Vancouver politicians currently like to talk about a “four pillars” approach to the city’s drug problem. The pillars are: harm reduction, prevention, treatment and enforcement. In terms of actual funding, though? The running joke in the DTES is that it’s actually one pillar and three toothpicks. VASTLY more money gets poured into the enforcement of drug policy than into the various programs designed for harm reduction, preventing people from becoming addicts, and providing addicts access to treatment. Despite the fact that enforcement/deterrence has been consistently proven the least effective of those models.
Occasionally you’ll see some kind of politician or law enforcement dude or academic or so-and-so (like the absolutely awful -and occasionally casually transphobic- professor Bruce Alexander) start claiming that the harm reduction methods haven’t successfully eliminated the epidemic of addiction in our city. The harm reduction models aren’t intended to eliminate it. They’re intended to mitigate the actual social consequences. The prevention and treatment programs are the ones designed to lessen the problem as a whole. Meanwhile, NONE of those models have been given the time and funding they need to properly see through their missions. The idea that we should cancel them and go back to the thoroughly ineffective strategy we had previously been following, just because other strategies haven’t achieved an unbridled miraculous success from the tiny little scrap of a chance they’ve yet been provided is absolutely absurd. And the funny thing is from that tiny scrap of a chance the harm reduction programs like InSite HAVE achieved monumental success, despite the ridiculous amount of opposition attempting to hinder and undermine their ability to do their job. The degree to which people are simply assuming that the enforcement/deterrence model MUST be the one we ought to pursue, ignoring all evidence and reason, is simply ridiculous.

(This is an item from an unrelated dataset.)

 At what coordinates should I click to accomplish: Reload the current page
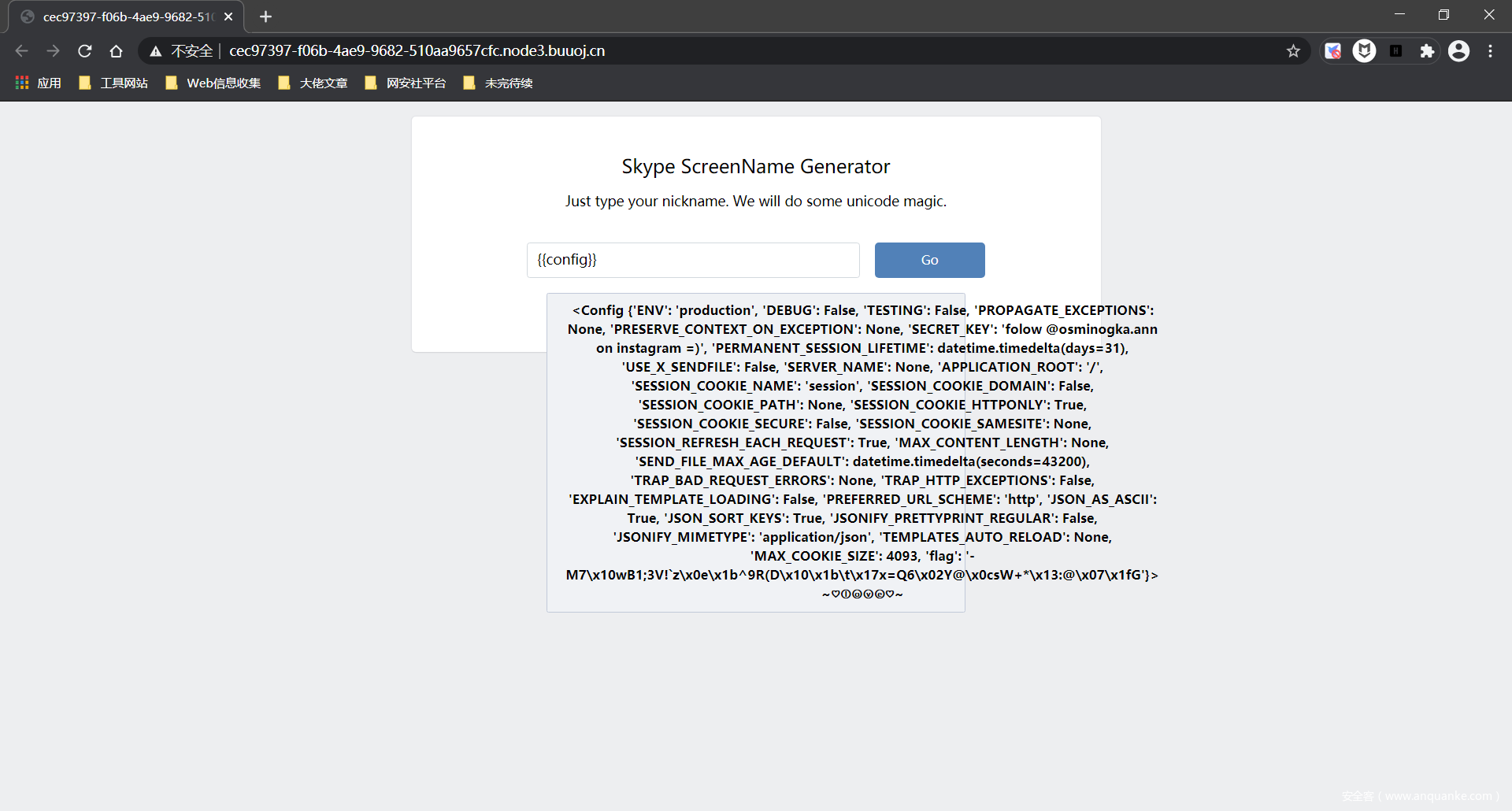click(85, 51)
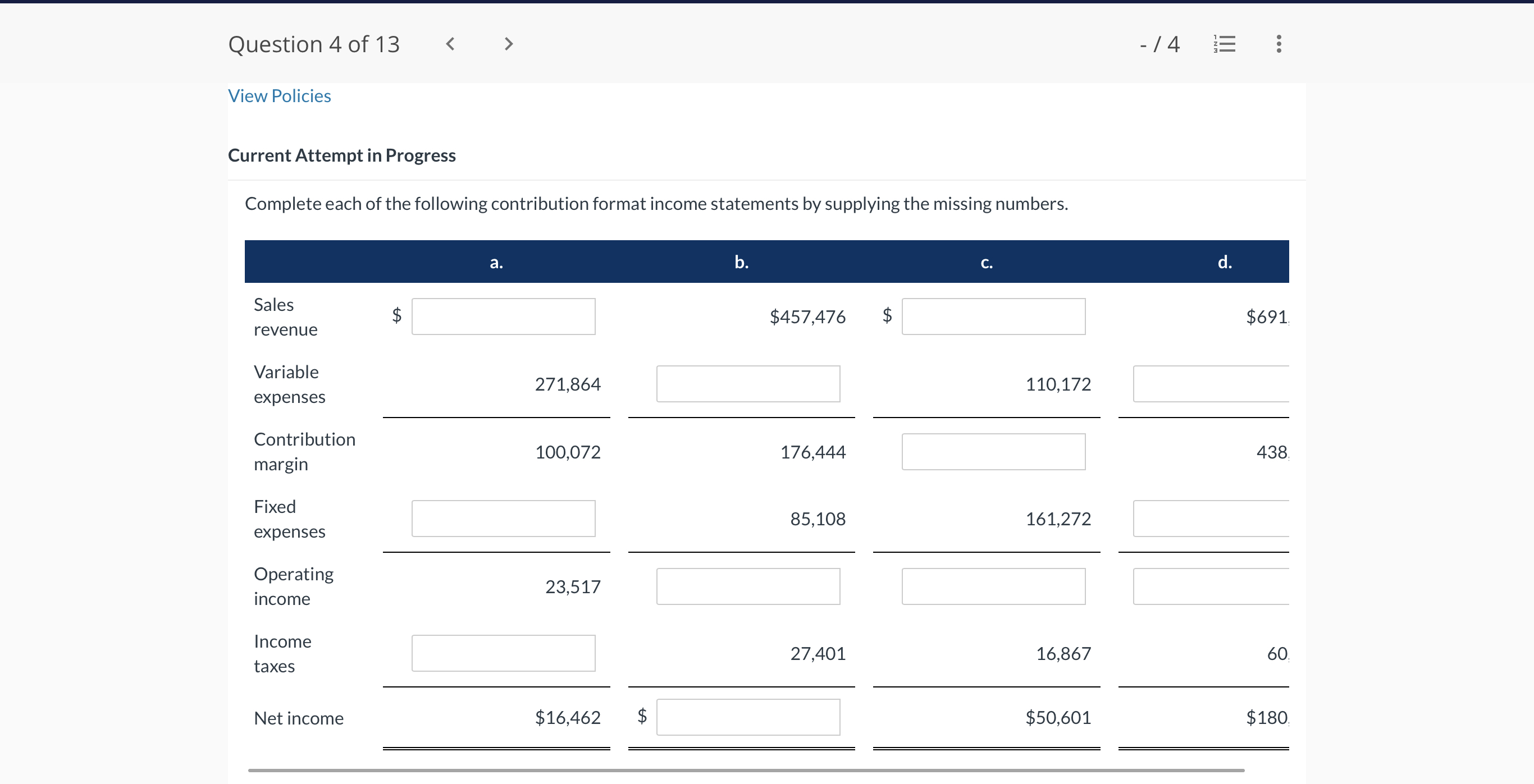
Task: Click the score indicator - / 4
Action: point(1159,44)
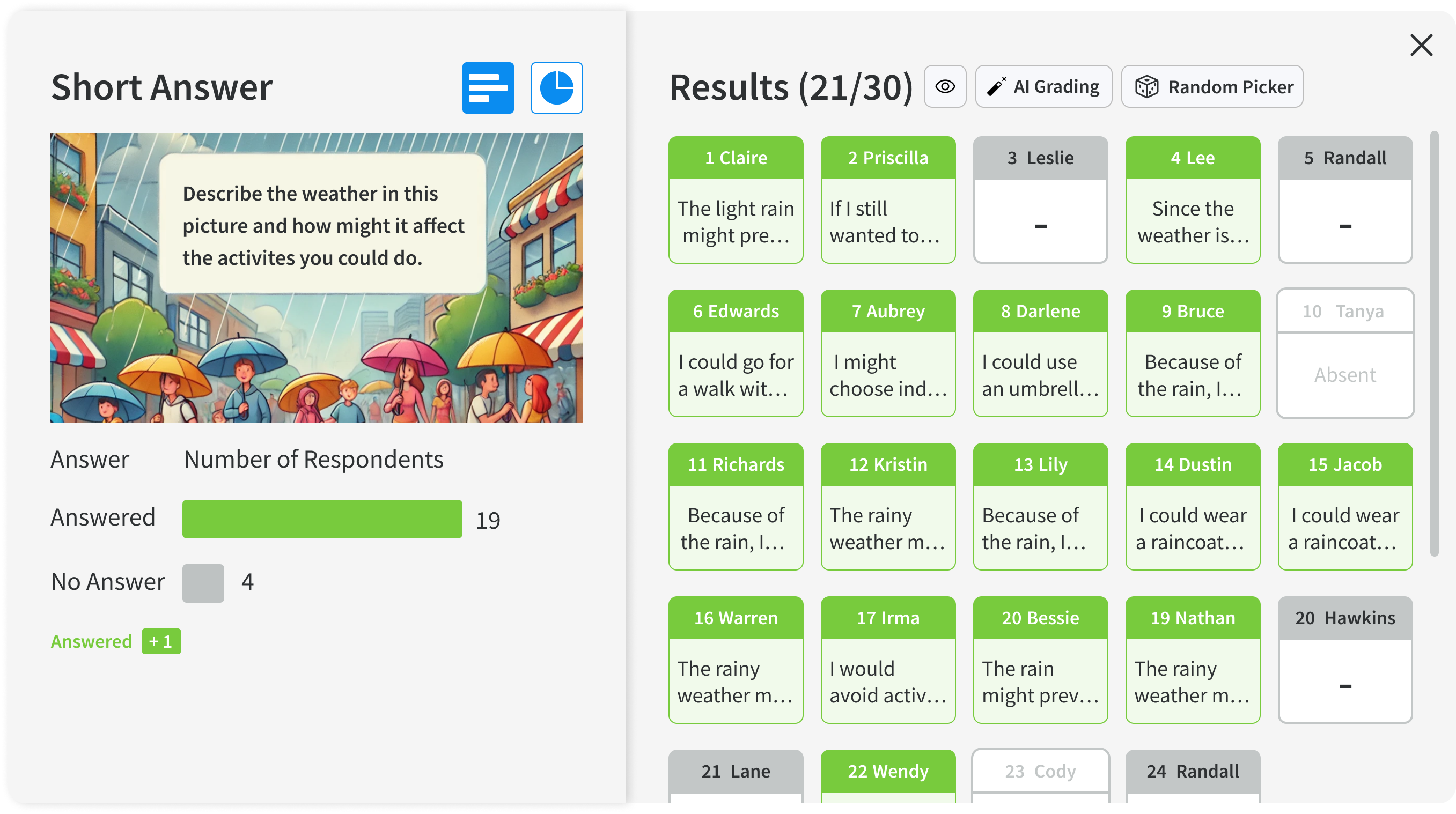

It is more than clear at this point that we have somehow gotten to the point where drug policy in most nations, and perhaps especially The United States, is being dictated by irrational fear, prejudice, hatred, old habits, money, bitterness, and an utter lack of compassion or tolerance for addicts themselves. This is an area of legislation where reason, science and evidence has somehow been completely tossed out the window and our governments are stumbling blindly forward driven only by the hostility and emotions of its members and constituents.
The consequences of this, of allowing our drug policy to be dictated by everything but actual fact and actual thought, are staggering. The number of lives being needlessly lost or destroyed, the amount of crime and poverty being perpetuated, the implicit genocide of minorities still suffering from legacies of oppression, it all adds up to one of the darkest and most inhumane atrocities in recent human history. So long as we continue to ignore the evidence stating that this is NOT a necessary atrocity, that there ARE strategies that can help spare these lives, so long as we don’t push for it to be acknowledged that a better and more compassionate approach is available, we are complicit in this.
As skeptics we’ve committed ourselves to standing against reasonless, unfounded, and dangerous irrational beliefs, haven’t we? Shouldn’t we be most invested when those irrational beliefs start exacting a human cost?
How high does that cost have to become before we recognize this issue as one we should be addressing?